• **Try it**
Exact copy, no pictures: return all the data below as written.

• **Source material**
>>>>>

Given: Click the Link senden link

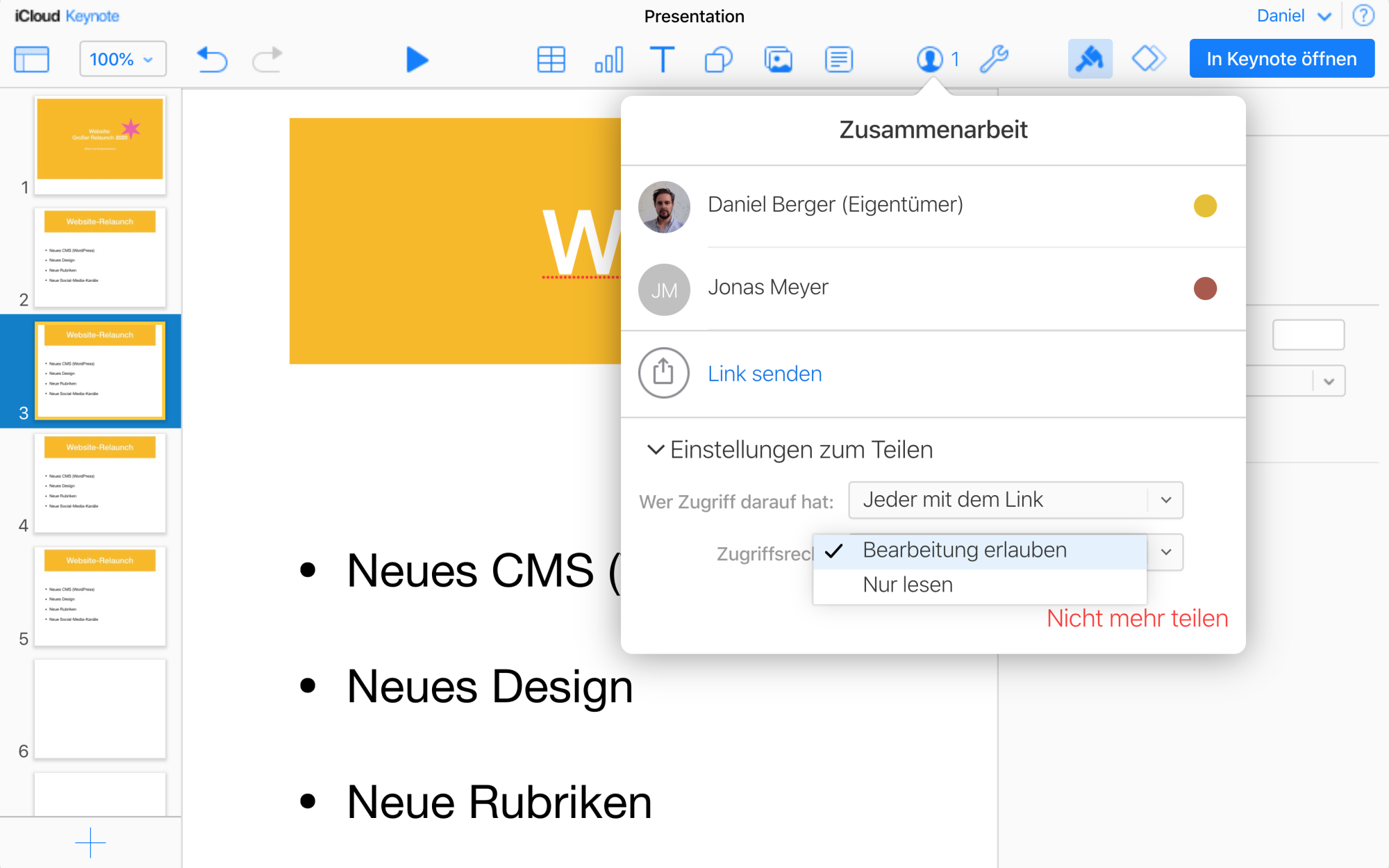Looking at the screenshot, I should click(765, 374).
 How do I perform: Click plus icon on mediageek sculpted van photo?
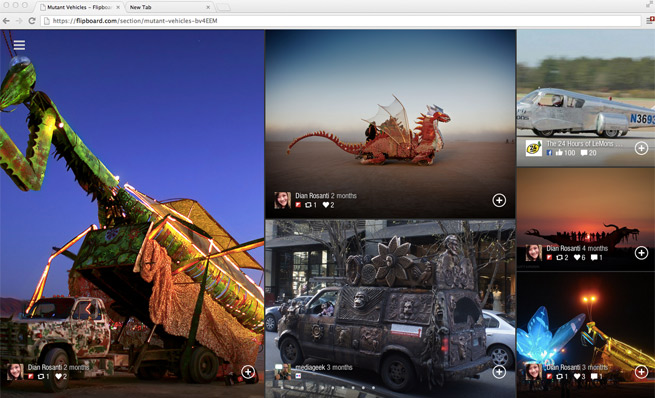(x=499, y=372)
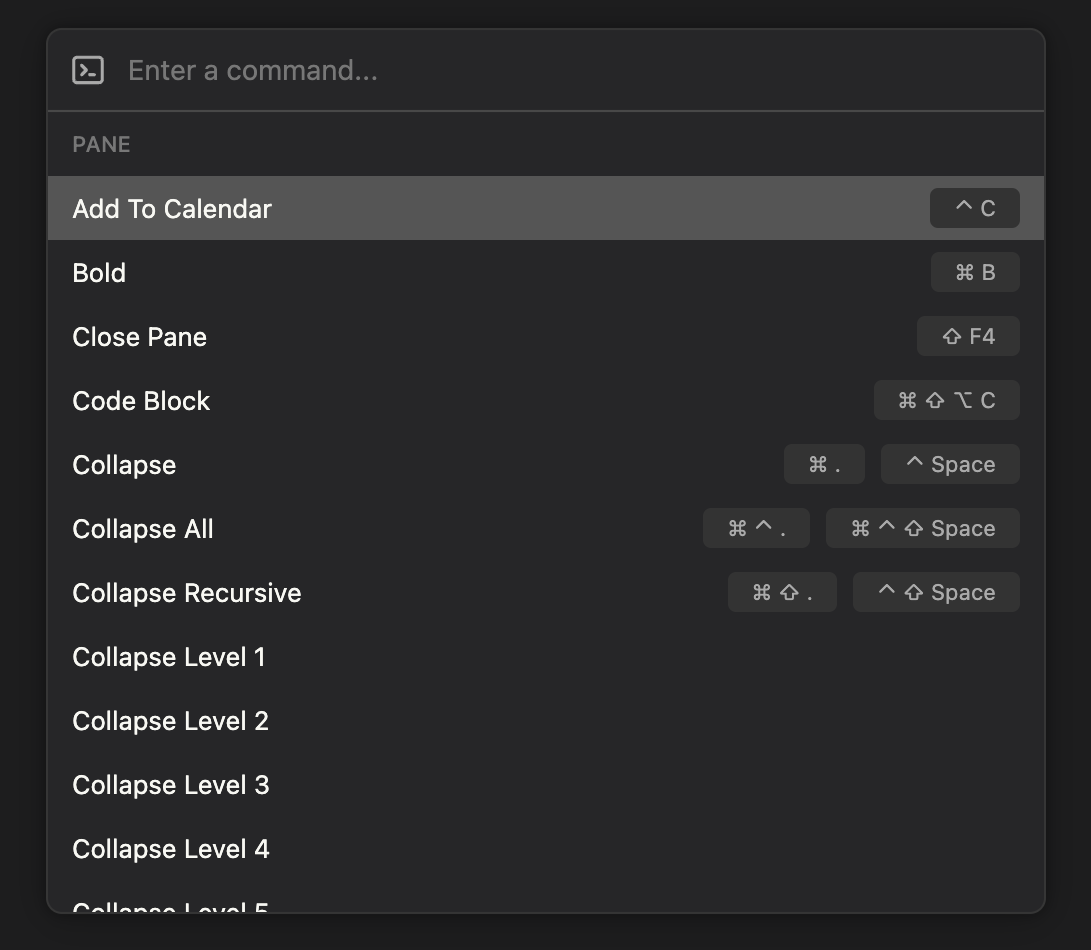Click the Command Control Shift Space badge
This screenshot has height=950, width=1091.
pyautogui.click(x=922, y=528)
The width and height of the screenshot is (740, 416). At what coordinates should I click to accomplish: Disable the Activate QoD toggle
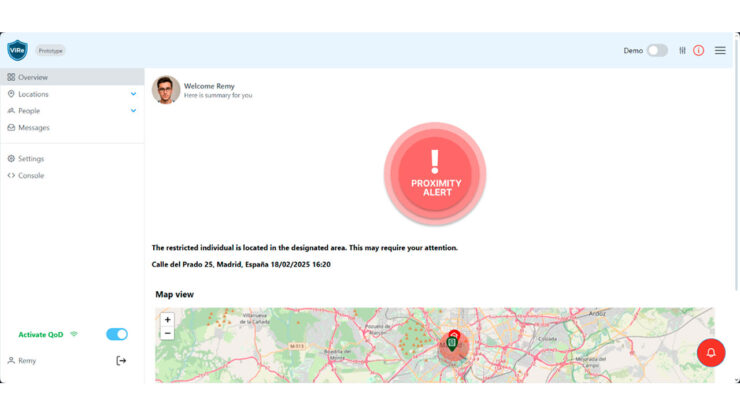(x=117, y=334)
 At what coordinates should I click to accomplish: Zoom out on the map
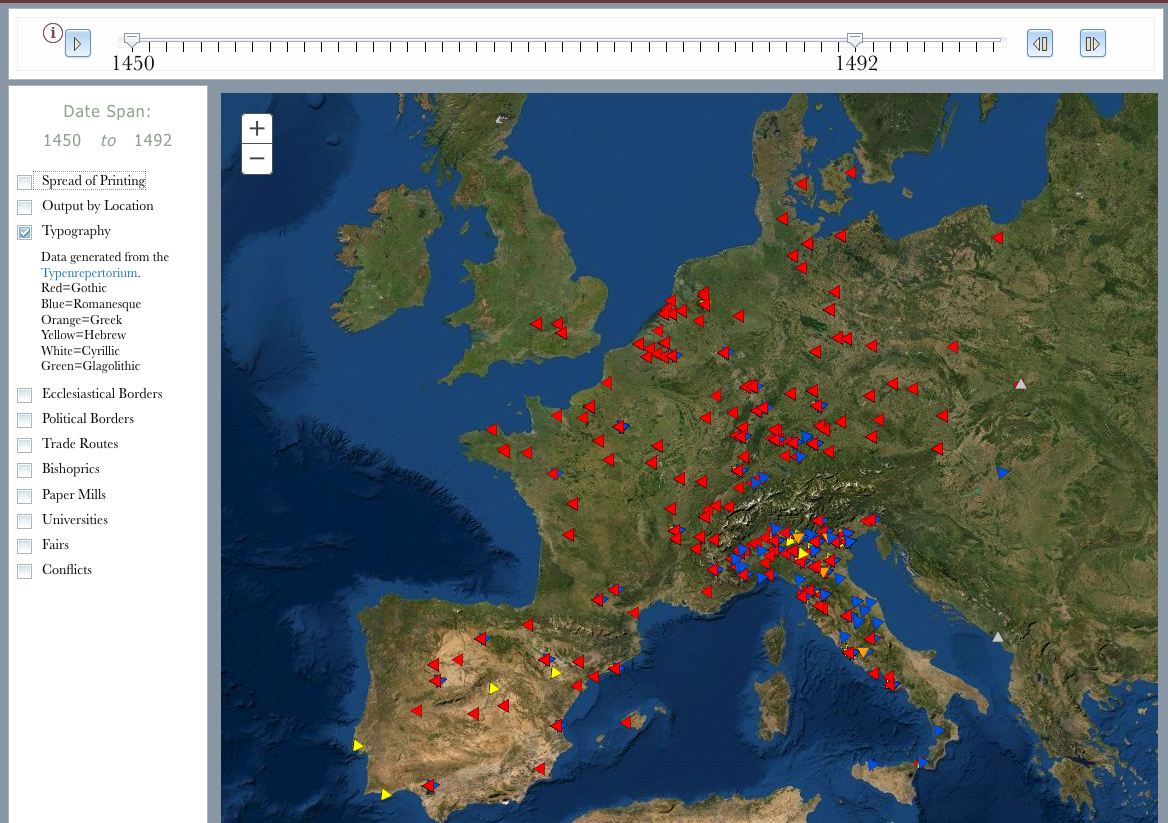coord(257,159)
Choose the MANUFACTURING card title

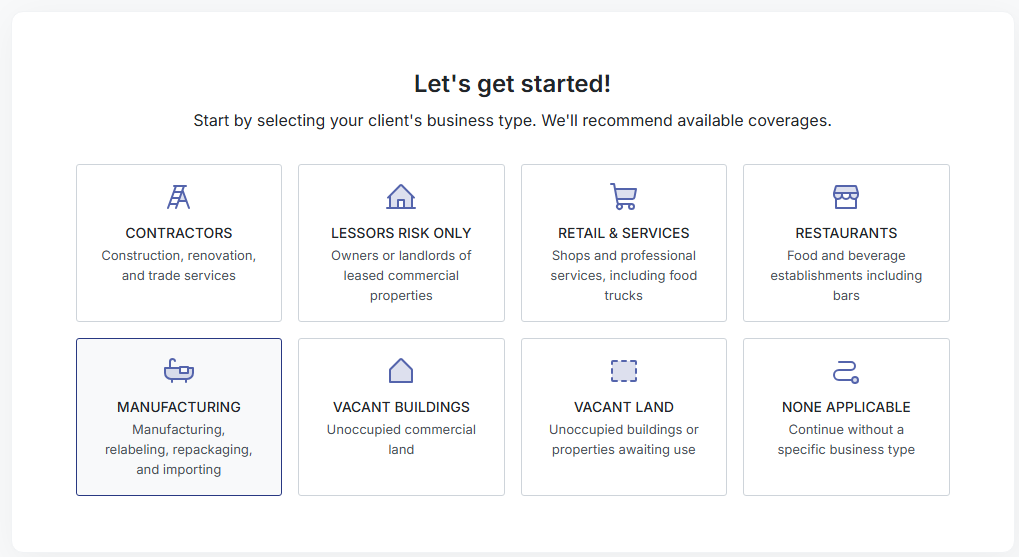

<<<<<

• **Result for this task**
Given: Click the Link senden link

Looking at the screenshot, I should click(765, 374).
 How do I perform: Click plus icon on mediageek sculpted van photo?
(x=499, y=372)
Click the Command Control Shift Space badge
This screenshot has height=950, width=1091.
pyautogui.click(x=922, y=528)
The width and height of the screenshot is (740, 416). At what coordinates should I click to accomplish: Disable the Activate QoD toggle
(x=117, y=334)
 At what coordinates should I click to accomplish: Zoom out on the map
coord(257,159)
Choose the MANUFACTURING card title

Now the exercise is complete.